Optimal Embedding of Wiring Diagrams in Constrained Three-Dimensional Spaces

TL;DR

This paper presents an optimization framework for the three-dimensional wiring diagram problem, focusing on efficient, constraint-compliant layout design in industrial applications like cable harnesses and pipelines.

Contribution

It introduces a mixed-integer linear programming model that integrates topological and spatial constraints for 3D wiring layout optimization.

Findings

Model effectively minimizes total cable length.

Framework handles complex engineering constraints.

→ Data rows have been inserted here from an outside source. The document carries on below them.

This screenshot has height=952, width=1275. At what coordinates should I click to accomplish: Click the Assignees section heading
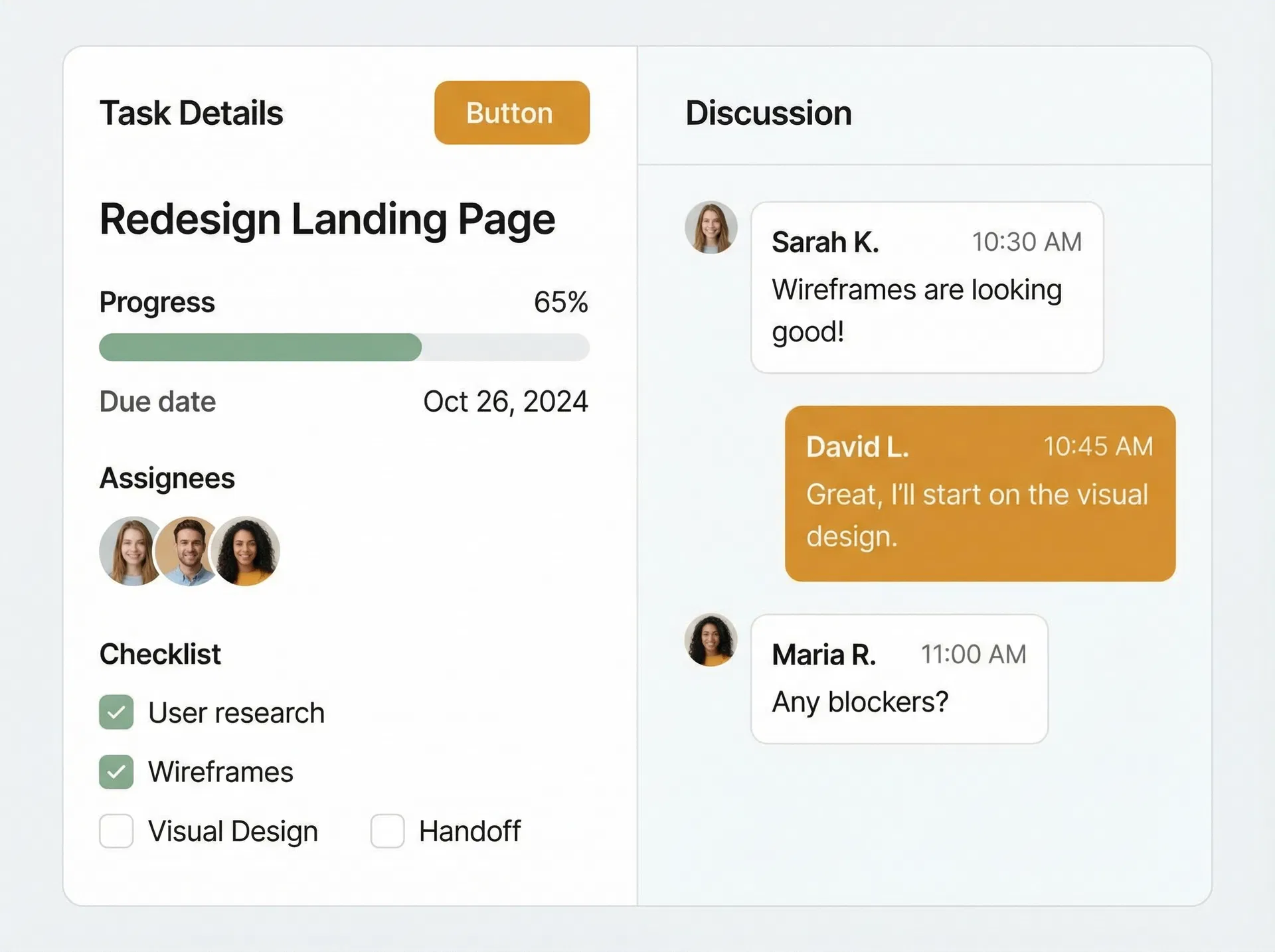167,477
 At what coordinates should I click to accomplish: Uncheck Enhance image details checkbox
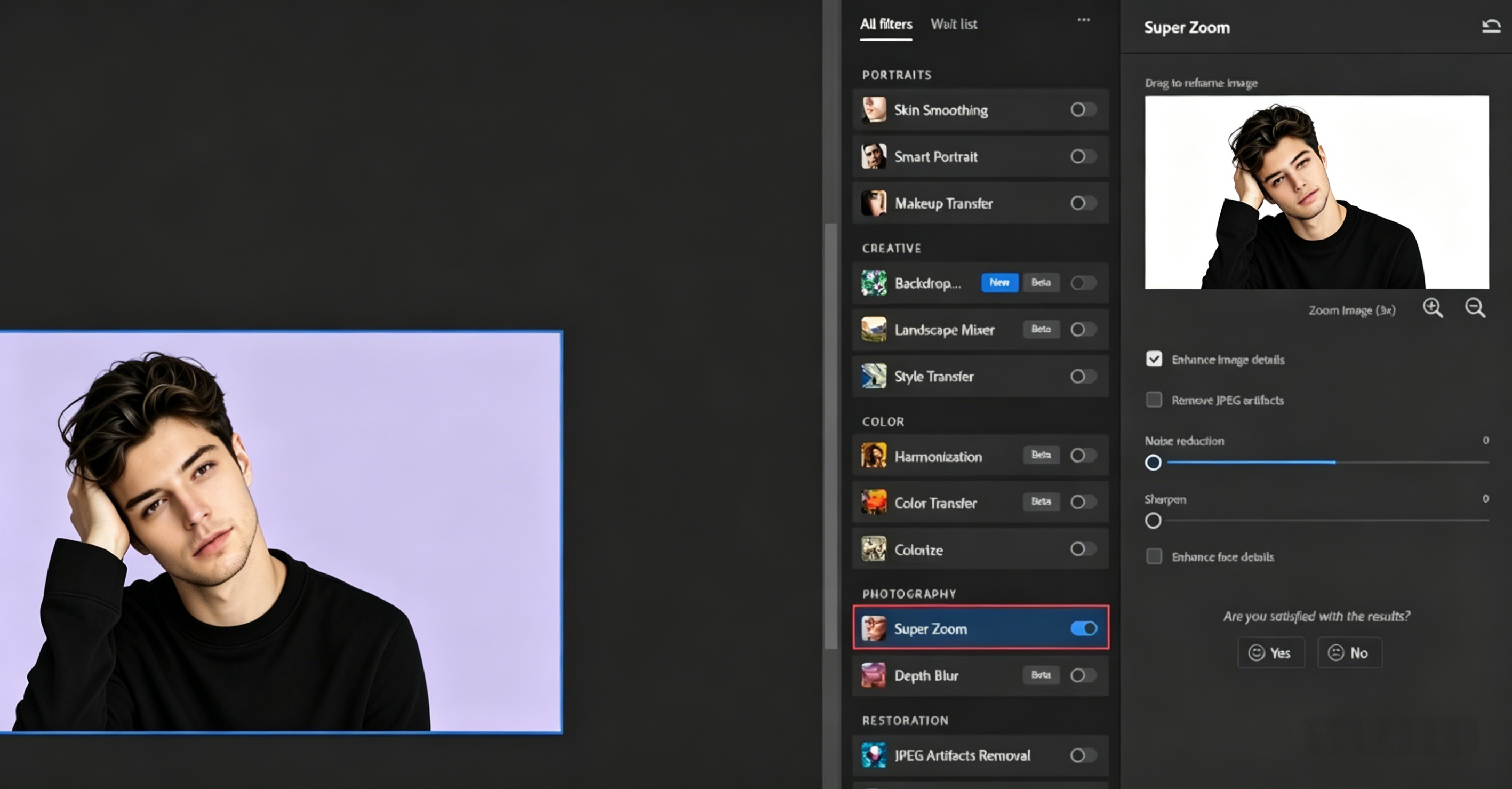(1154, 358)
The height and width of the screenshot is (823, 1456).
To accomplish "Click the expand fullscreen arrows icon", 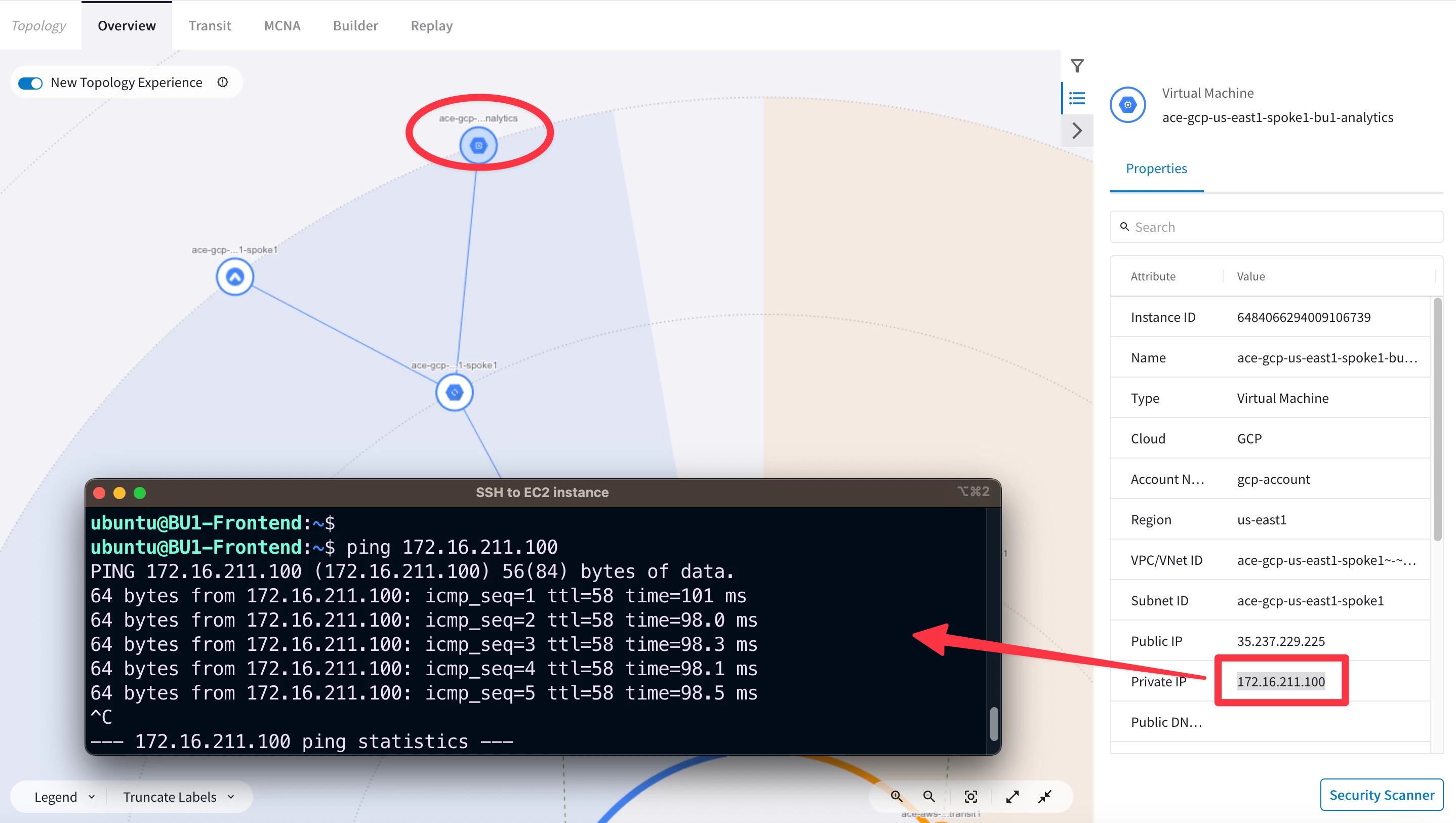I will pyautogui.click(x=1013, y=797).
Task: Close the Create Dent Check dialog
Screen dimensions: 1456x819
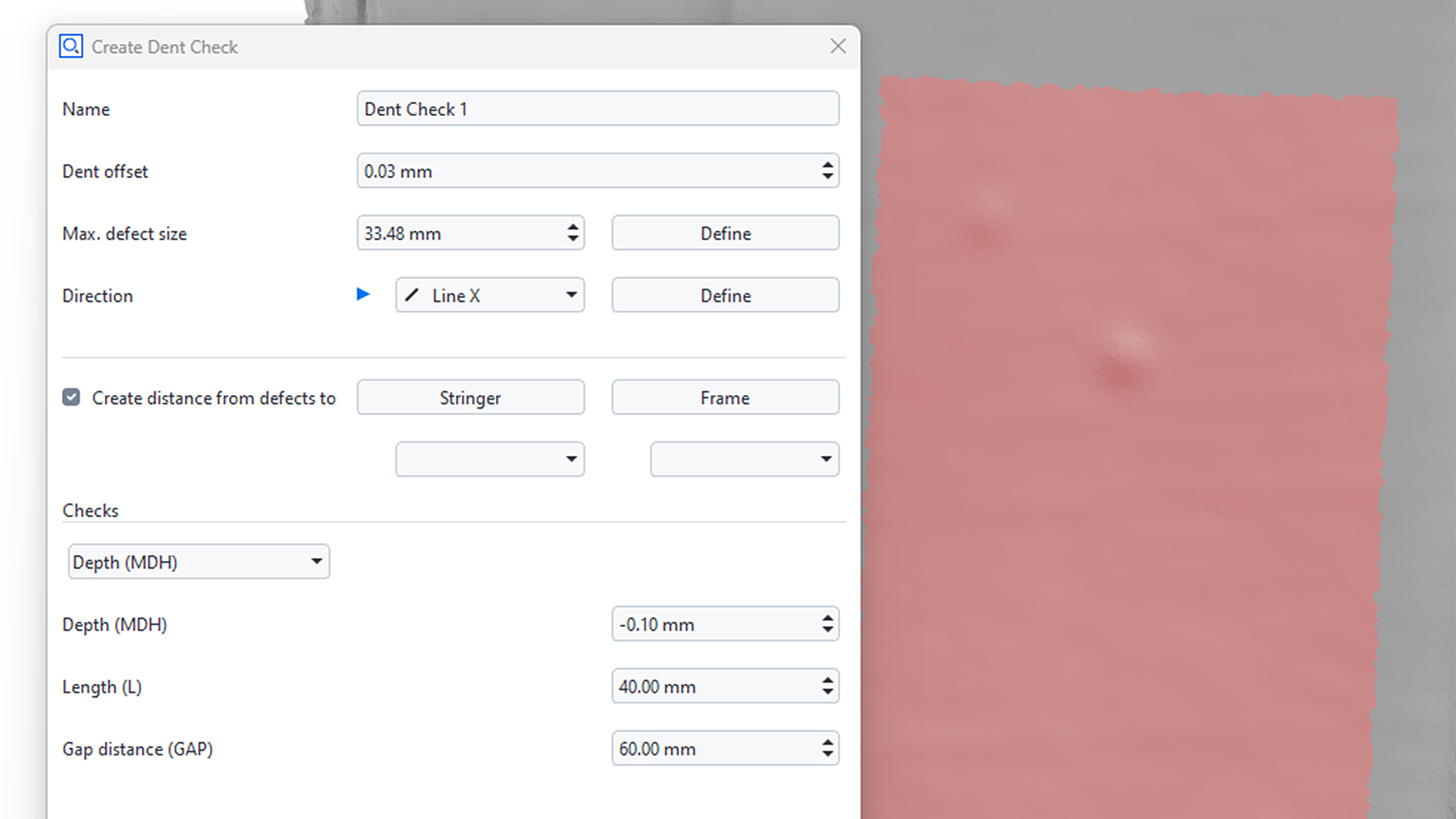Action: click(837, 46)
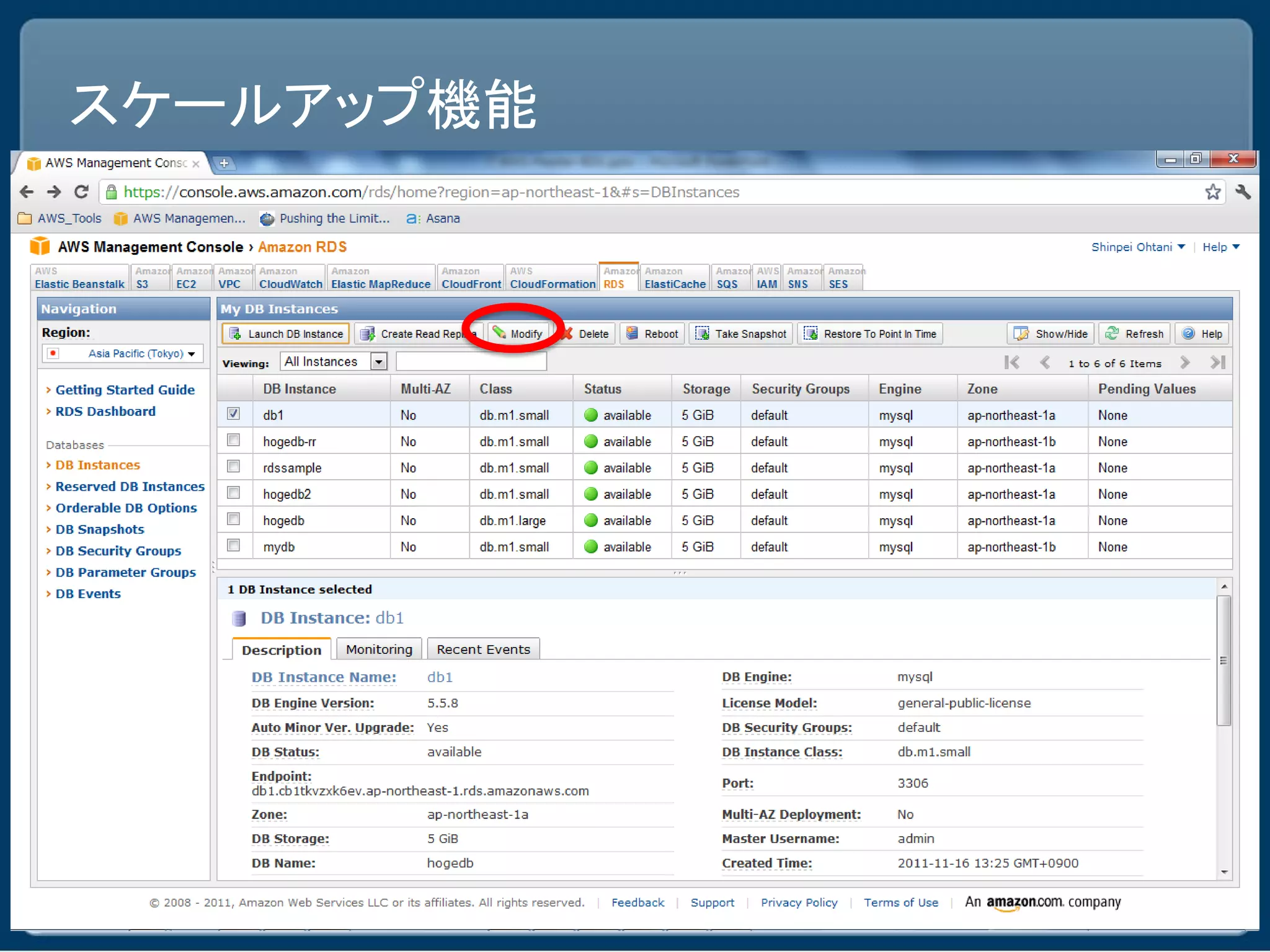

Demonstrated robustness on industrial case studies.

Abstract

This paper investigates the \emph{Wiring Diagram Problem} (WDP), a three-dimensional layout design problem arising in industrial applications such as cable harness design and pipeline routing in constrained environments. In these settings, hierarchical tree-like systems composed of supply units, intermediate devices (e.g., valves or junctions), and terminal components must be spatially arranged and interconnected while satisfying stringent engineering requirements, including safety separation distances, obstacle avoidance, geometric feasibility, and constructibility constraints. We develop an optimization-based framework that formulates the WDP as a mixed-integer linear programming model capturing both topological and spatial design requirements within a unified formulation. To address the combinatorial and geometric complexity of three-dimensional routing, the feasible design space is discretized into structured network graphs that preserve engineering constraints while reducing dimensionality. The resulting model minimizes total cable or pipeline length while ensuring compliance with all technical specifications. Computational experiments on representative industrial instances demonstrate the robustness and practical applicability of the proposed approach for automated layout generation.